Search each line below for "Expand", then return the lines where it appears.

══════════════════════════════

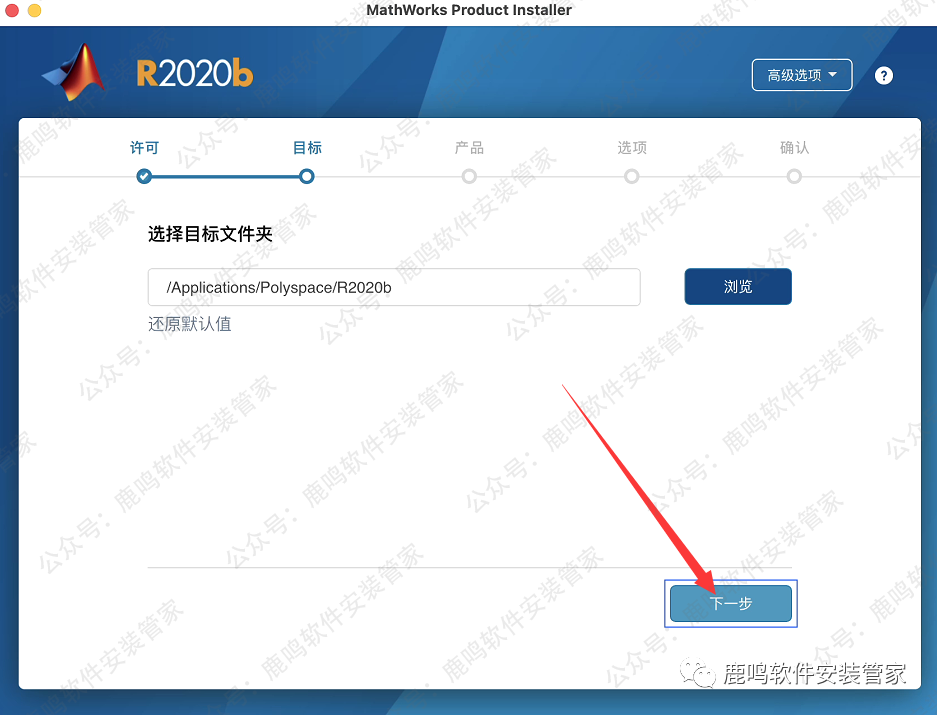Click the 确认 step circle indicator
Viewport: 937px width, 715px height.
click(794, 176)
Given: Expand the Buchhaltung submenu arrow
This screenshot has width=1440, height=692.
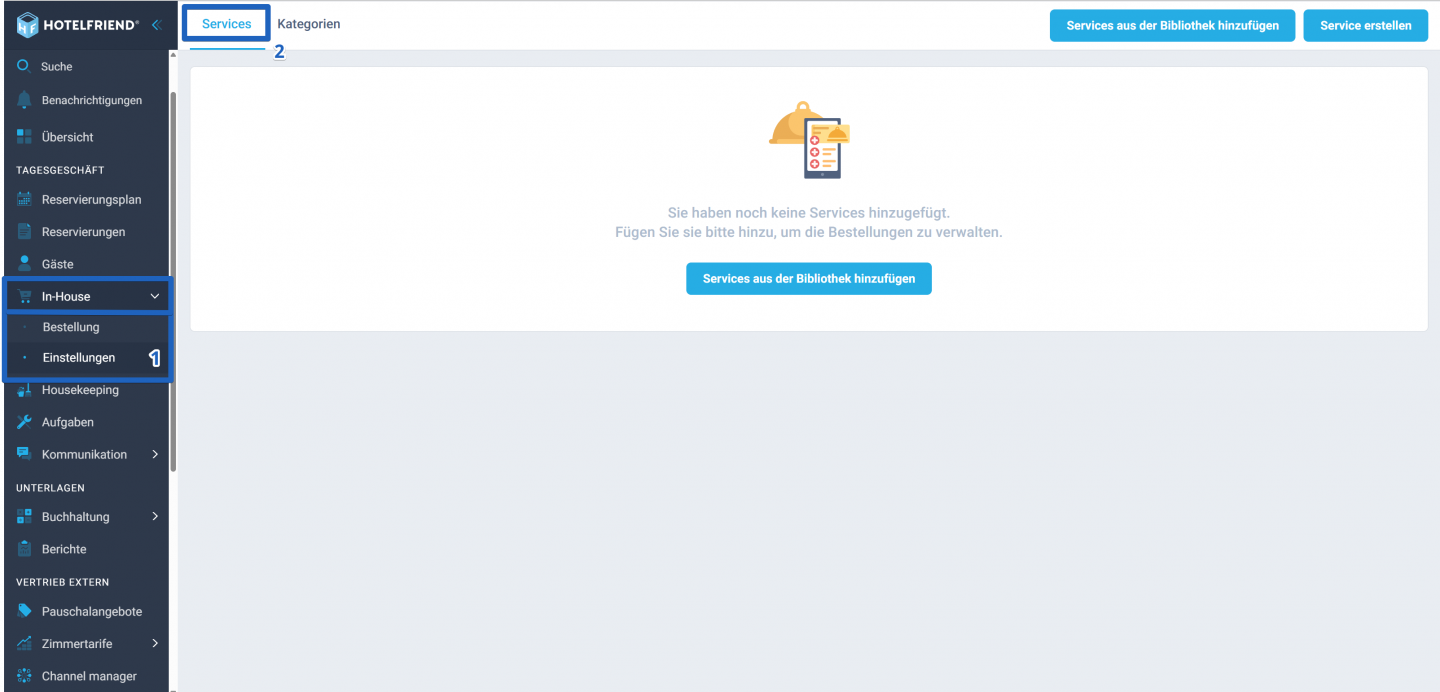Looking at the screenshot, I should point(155,517).

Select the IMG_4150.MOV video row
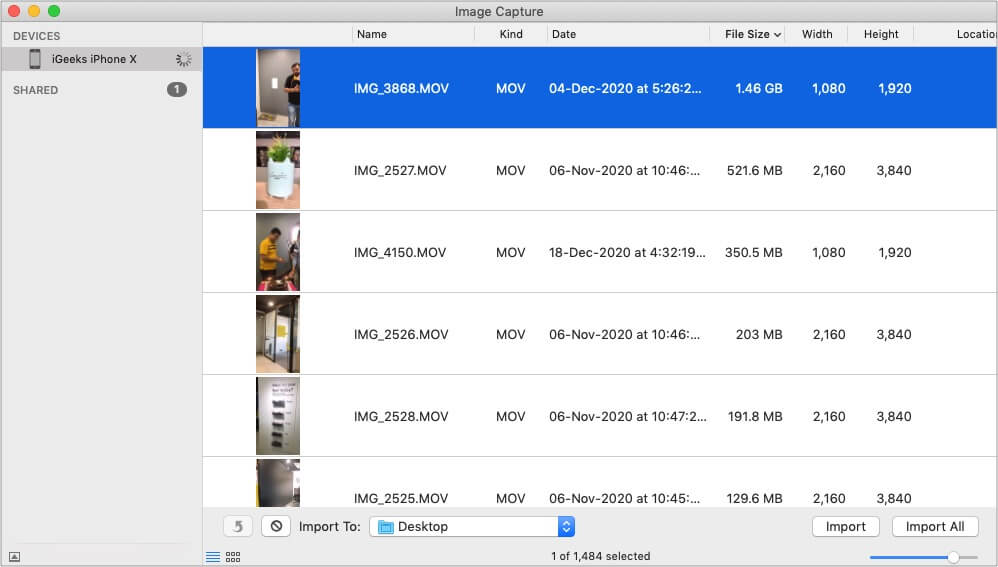click(600, 252)
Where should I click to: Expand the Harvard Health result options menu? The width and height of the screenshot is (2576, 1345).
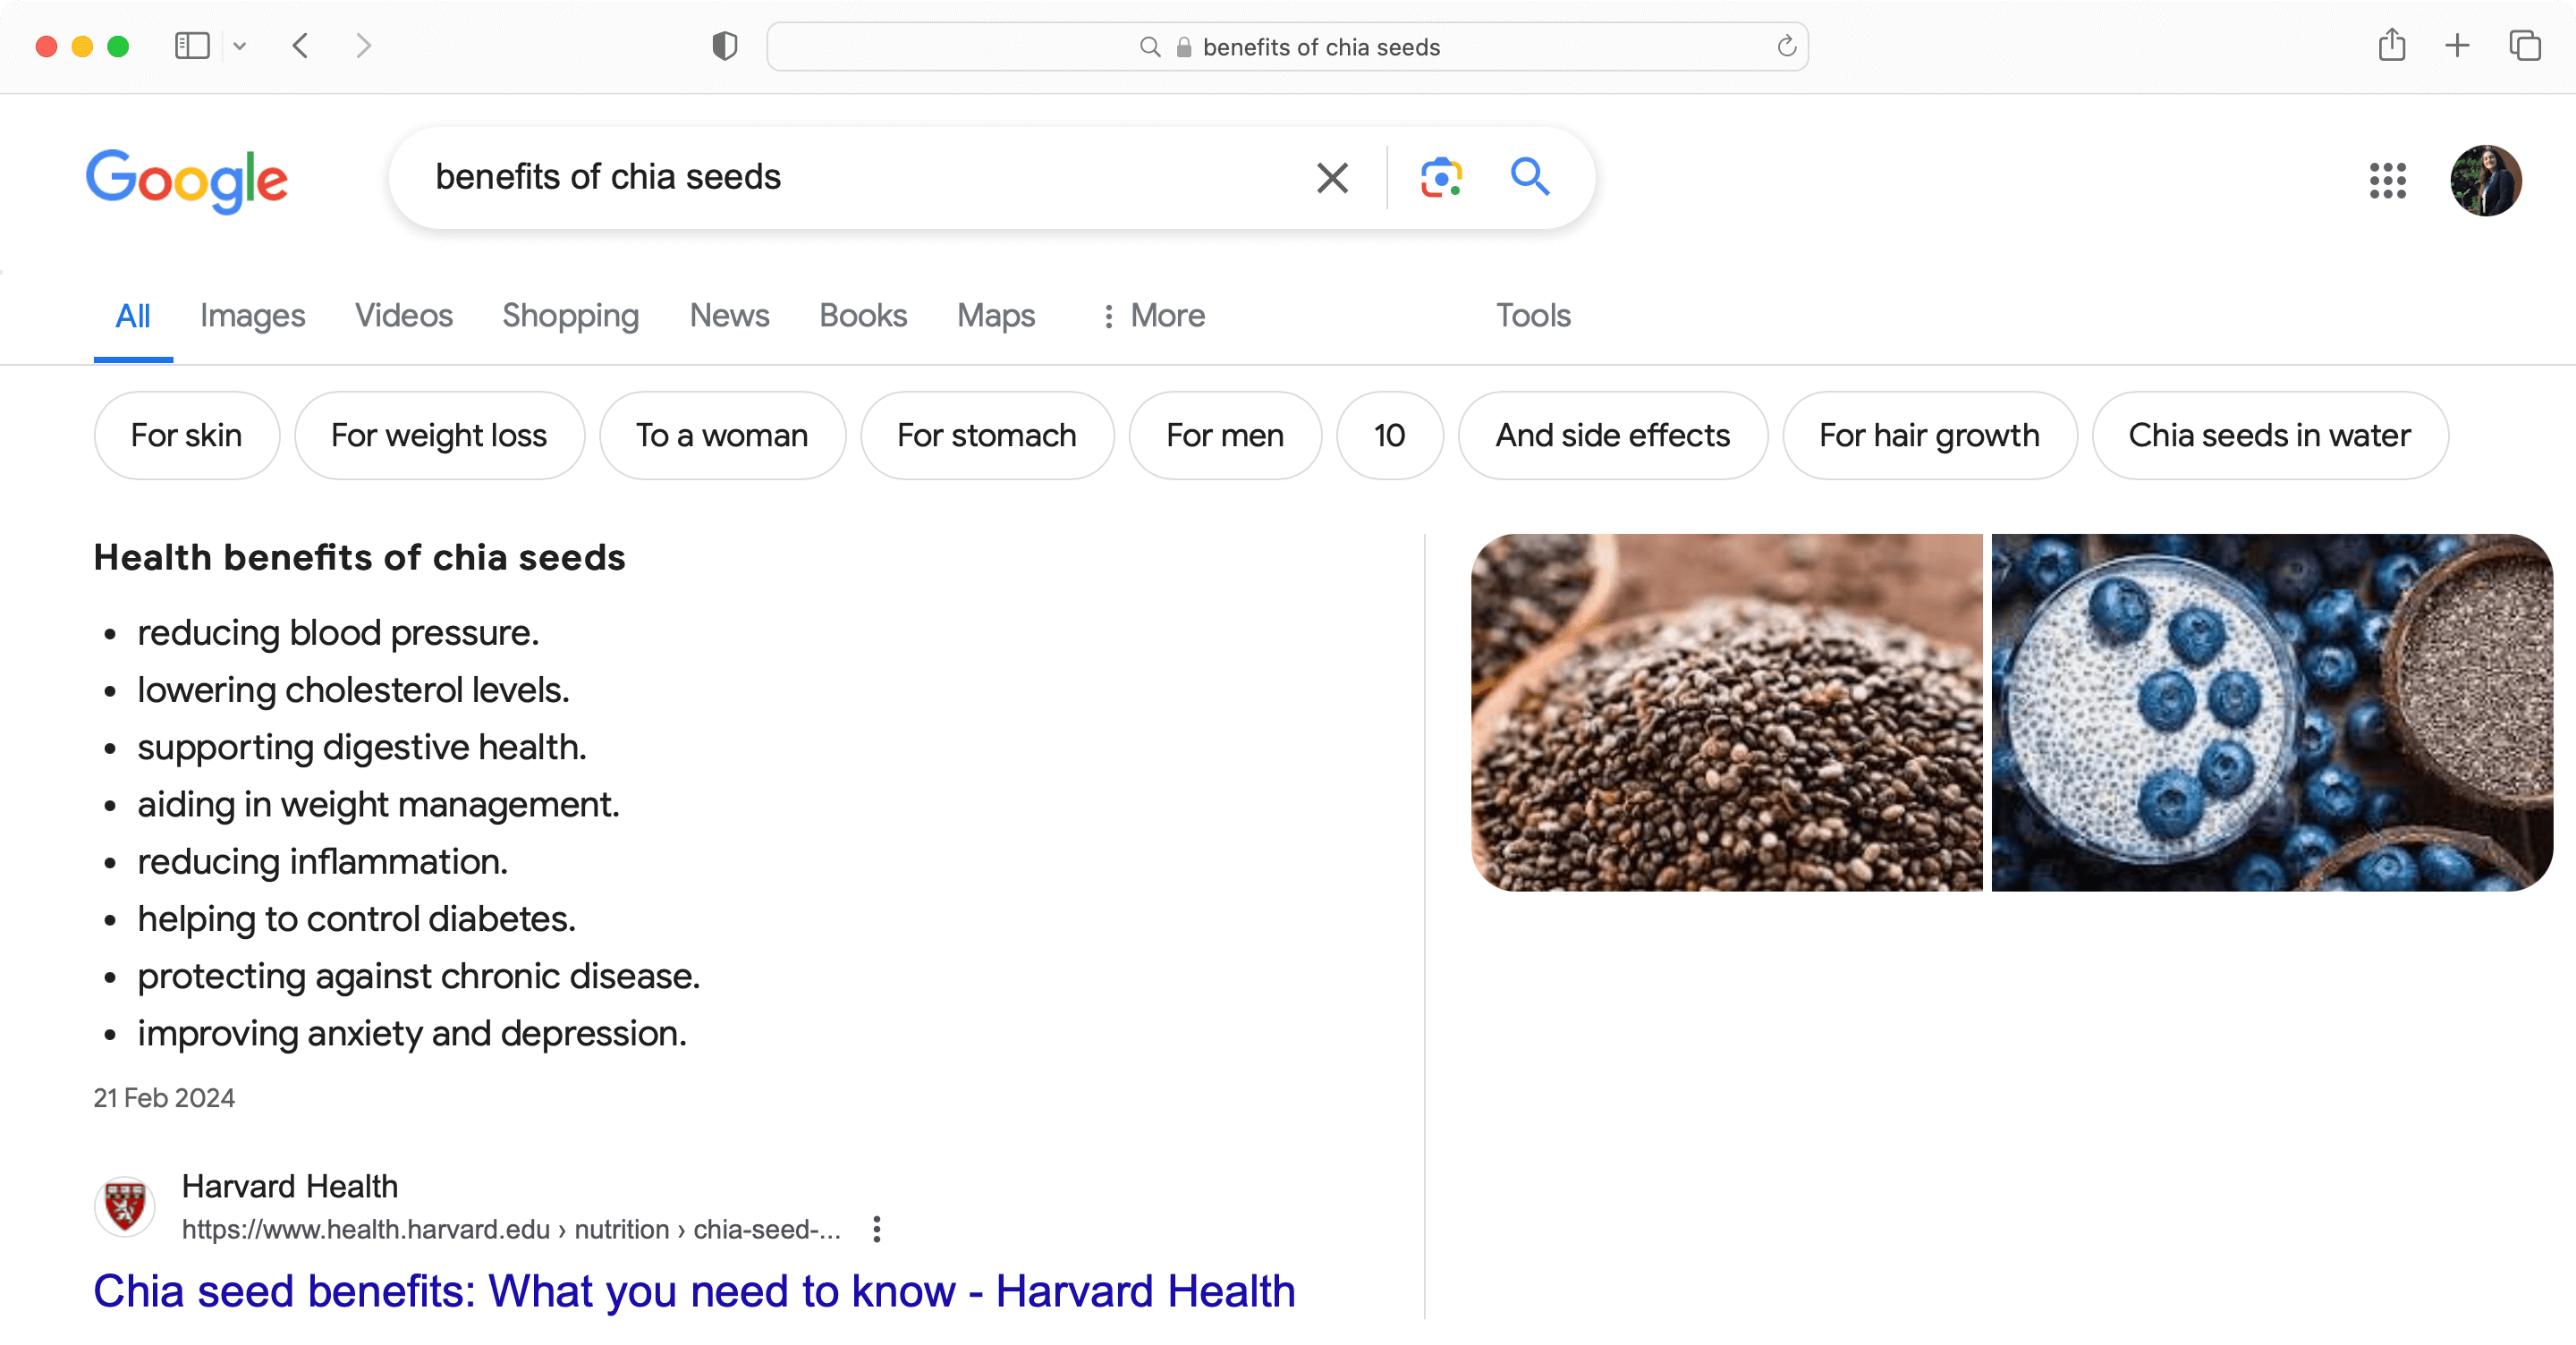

══════════════════════════════

● PROBLEM SOLUTION:
Given: Expand the Buchhaltung submenu arrow
Where should I click to: Expand the Harvard Health result options menu? The width and height of the screenshot is (2576, 1345).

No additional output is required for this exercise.